Shoddy article by someone who hasn't looked into the matter at ALL !
Point 1 : ProtonDB is a website where Valve centralizes user reports on games that run on Proton. Proton is a Wine-based compatibility layer developed by Valve (it's technically a fork) and as such it's not new - Proton itself is a couple years old now, and Wine is getting on 30 years old.
So, it really is NOT in its infancy. Moreover, if a game is noted as running on ProtonDB, it also means that its attached anticheat system works too - so, the article is wrong here, several anticheat systems already work on Proton, but not all.
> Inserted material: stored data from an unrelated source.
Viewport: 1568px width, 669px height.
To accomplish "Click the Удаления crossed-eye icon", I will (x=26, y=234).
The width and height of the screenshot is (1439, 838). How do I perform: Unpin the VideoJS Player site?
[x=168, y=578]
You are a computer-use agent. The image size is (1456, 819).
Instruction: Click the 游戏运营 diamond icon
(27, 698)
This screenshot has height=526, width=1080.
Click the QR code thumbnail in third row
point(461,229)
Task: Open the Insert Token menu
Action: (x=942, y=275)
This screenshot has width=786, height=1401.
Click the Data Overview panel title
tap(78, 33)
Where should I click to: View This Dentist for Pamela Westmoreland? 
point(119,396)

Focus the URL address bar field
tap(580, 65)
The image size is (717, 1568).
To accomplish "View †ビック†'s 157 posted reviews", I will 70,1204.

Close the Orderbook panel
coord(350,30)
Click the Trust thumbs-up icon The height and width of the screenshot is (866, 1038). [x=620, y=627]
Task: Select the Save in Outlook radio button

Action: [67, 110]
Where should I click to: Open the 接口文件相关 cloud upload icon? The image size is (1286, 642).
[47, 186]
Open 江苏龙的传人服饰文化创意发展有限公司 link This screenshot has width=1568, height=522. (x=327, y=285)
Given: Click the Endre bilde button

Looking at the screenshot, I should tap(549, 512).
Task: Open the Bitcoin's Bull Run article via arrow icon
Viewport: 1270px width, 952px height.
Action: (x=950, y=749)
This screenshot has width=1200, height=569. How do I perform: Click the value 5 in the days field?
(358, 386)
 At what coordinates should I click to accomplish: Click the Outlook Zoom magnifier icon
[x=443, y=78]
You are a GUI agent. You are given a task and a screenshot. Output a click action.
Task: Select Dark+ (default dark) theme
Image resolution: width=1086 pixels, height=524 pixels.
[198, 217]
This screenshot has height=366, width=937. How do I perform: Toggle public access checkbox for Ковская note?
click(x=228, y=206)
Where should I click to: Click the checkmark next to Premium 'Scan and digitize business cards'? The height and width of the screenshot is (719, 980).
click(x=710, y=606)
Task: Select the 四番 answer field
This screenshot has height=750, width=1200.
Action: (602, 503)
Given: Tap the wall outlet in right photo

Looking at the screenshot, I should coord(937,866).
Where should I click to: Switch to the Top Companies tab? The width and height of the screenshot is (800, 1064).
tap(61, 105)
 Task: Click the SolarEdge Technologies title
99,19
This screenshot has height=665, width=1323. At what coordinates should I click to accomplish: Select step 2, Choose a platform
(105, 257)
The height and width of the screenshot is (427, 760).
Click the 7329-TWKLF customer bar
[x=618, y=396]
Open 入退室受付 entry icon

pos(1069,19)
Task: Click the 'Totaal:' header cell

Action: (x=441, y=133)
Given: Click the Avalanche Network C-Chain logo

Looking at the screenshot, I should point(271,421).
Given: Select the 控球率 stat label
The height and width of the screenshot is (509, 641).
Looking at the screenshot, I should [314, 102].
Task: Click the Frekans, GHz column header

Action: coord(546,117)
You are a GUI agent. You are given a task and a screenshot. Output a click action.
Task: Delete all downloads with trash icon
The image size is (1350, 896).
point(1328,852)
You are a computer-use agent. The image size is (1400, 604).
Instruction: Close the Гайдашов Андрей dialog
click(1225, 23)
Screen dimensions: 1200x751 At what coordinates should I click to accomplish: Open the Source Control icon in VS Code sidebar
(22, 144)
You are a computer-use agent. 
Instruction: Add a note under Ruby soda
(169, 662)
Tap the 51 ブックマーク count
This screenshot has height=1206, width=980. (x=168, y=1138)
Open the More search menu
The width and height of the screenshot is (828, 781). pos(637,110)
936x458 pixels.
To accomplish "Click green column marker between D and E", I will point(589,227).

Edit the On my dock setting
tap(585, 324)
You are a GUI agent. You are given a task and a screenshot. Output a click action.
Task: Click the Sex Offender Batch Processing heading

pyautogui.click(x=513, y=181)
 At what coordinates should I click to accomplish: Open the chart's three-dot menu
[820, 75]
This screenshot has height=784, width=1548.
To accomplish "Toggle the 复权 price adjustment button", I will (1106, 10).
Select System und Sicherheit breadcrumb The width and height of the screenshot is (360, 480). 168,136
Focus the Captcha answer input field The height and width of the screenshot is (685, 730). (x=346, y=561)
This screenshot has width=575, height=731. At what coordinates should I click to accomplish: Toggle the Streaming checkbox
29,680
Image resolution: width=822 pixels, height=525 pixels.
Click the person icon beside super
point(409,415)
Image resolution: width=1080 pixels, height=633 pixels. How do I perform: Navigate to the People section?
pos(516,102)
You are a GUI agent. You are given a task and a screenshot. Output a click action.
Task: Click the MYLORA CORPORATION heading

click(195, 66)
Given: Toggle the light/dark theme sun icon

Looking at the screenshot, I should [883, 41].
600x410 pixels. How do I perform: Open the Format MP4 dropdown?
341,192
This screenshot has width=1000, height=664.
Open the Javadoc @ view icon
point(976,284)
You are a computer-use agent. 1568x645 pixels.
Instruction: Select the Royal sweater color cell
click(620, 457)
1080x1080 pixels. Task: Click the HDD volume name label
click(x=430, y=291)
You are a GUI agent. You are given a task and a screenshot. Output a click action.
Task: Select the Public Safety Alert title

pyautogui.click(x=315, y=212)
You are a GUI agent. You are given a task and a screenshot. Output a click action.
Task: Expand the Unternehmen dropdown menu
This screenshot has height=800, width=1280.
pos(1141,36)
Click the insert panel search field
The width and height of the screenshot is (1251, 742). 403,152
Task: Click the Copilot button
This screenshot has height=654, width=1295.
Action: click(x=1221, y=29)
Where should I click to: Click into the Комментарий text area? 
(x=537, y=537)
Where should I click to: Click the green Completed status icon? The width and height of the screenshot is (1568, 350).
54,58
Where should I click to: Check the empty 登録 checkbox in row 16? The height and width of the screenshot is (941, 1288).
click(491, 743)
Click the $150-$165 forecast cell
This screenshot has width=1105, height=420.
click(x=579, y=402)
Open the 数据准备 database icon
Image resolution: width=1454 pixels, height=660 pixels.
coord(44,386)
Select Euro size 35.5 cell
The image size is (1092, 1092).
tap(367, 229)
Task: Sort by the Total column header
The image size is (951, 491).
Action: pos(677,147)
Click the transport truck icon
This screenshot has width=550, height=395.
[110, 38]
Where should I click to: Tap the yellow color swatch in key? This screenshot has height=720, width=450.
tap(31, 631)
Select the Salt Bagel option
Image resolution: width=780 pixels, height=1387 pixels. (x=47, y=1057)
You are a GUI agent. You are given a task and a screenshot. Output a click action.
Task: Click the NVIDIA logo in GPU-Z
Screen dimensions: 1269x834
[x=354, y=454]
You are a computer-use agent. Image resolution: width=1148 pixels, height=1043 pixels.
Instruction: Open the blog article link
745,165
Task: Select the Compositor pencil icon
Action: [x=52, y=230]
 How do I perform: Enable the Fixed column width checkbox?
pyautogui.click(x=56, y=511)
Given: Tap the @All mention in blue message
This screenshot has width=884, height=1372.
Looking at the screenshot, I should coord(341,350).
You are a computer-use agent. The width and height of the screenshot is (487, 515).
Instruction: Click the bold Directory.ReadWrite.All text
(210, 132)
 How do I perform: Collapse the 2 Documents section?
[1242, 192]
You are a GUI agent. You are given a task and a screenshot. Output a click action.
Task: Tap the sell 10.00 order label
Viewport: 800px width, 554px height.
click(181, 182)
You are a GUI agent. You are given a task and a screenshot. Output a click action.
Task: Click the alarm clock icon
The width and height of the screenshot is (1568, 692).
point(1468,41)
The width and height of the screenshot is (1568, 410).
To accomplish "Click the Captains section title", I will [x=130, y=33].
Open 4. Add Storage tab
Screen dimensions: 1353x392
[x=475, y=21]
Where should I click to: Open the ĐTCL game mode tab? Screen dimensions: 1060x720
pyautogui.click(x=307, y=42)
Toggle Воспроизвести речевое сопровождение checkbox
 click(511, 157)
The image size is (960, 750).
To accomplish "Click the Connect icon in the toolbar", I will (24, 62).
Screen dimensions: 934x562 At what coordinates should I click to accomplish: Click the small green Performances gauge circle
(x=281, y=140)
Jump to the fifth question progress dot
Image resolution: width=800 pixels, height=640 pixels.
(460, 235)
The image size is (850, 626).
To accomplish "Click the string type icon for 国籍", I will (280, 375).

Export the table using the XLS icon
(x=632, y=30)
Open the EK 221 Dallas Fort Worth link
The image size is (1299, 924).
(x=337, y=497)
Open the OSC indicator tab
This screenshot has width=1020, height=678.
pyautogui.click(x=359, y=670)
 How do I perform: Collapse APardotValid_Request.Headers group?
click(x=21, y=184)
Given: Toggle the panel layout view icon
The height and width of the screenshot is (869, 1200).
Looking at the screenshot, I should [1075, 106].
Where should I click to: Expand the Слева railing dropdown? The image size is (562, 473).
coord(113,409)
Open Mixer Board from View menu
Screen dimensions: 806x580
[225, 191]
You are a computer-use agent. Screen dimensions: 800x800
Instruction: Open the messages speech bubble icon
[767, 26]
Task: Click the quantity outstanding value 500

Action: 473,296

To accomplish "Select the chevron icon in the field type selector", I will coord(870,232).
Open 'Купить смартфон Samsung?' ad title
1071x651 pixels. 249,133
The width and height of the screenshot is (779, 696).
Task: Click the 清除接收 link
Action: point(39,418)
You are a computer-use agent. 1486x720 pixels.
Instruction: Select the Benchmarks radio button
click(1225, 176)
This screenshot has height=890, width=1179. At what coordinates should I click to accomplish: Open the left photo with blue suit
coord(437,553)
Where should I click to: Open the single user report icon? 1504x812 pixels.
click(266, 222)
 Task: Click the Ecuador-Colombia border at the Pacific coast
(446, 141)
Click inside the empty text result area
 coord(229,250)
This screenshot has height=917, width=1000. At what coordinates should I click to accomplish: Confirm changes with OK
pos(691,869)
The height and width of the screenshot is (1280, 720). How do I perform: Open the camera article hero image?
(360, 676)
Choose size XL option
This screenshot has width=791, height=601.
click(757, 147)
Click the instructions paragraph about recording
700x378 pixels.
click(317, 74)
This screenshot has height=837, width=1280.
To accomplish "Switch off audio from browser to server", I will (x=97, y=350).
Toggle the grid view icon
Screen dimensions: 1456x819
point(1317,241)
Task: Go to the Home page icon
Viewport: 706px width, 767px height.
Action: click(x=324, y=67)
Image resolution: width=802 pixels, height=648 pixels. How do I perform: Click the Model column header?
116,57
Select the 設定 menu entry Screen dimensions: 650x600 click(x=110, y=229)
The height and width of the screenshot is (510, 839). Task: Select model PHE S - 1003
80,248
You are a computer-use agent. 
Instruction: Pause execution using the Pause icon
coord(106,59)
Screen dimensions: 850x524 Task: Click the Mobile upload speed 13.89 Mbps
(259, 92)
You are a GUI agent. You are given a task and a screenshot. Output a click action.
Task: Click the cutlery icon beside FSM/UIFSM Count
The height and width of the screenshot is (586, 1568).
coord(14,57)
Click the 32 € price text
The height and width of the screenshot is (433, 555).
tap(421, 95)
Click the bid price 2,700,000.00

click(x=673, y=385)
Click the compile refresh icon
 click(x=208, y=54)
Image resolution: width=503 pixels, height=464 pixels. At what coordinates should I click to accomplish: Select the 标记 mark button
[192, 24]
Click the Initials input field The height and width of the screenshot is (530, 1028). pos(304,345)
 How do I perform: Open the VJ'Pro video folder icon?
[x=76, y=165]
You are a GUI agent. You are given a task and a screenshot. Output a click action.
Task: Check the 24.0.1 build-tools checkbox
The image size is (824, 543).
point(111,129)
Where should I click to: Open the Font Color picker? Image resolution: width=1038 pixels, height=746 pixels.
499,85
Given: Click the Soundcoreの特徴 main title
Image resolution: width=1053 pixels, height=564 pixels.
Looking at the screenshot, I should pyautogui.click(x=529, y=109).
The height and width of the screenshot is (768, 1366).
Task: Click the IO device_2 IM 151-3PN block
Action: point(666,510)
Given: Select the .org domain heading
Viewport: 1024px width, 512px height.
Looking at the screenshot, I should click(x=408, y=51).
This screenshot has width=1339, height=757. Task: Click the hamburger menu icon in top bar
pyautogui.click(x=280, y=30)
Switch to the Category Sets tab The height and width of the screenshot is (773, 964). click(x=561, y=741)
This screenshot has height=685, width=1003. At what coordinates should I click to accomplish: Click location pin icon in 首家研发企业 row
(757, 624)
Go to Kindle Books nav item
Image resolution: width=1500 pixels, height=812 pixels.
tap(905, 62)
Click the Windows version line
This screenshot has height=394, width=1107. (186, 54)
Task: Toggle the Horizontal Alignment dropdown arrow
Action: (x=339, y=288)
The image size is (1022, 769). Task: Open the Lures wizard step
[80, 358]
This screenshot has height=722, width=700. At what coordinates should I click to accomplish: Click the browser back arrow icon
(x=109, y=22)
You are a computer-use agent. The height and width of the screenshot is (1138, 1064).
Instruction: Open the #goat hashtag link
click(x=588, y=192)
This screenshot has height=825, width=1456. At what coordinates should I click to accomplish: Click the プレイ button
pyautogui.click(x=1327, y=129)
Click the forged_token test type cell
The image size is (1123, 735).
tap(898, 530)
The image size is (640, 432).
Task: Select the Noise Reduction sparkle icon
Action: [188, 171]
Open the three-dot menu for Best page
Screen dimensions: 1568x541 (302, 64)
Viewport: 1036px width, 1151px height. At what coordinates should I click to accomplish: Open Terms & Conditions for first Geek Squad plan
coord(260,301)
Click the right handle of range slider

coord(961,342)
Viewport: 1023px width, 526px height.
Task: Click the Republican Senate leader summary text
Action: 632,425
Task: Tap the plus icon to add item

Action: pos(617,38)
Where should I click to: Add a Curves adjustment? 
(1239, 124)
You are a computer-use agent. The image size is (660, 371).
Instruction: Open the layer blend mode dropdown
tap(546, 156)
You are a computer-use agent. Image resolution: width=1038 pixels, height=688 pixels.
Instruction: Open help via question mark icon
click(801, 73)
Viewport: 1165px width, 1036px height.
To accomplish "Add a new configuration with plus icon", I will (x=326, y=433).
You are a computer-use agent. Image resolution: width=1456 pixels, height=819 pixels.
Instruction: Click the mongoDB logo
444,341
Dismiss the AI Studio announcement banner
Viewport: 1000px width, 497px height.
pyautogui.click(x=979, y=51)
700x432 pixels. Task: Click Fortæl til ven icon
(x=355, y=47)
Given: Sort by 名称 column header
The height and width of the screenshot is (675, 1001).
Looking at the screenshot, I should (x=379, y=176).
Point 2 : most anti-cheat software work by plugging themselves into Windows' kernel space and monitoring whatever the system is doing to make sure that nothing but themselves are tampering with a given game - they behave like the worst kind of rootkit, the spying one. Proton is user-space only and Linux is a secure kernel, so whenever an anticheat system can't load, it gets pissed off and prevents the game from loading. There are 3 things that can be done to solve this:
- allow Linux to be hacked as easily as the Windows NT kernel (not on my machine, thank you)
- make anti-cheat software behave in a less-hacky way (that requires the author of the anti-cheat software to be a good programmer)
- make anti-cheat software think it subverted the kernel for the currently running user (it's pretty much already the case, but it requires emulating the inner workings of the Windows kernel in user space, warts, bugs and all, which is a bit of a pain)
1 is a no-go, 2 is already somewhat under way (see : Doom Eternal), 3 is a moving target. Note that an anticheat system may stop working after a Windows update, for the same reason it won't run on Proton.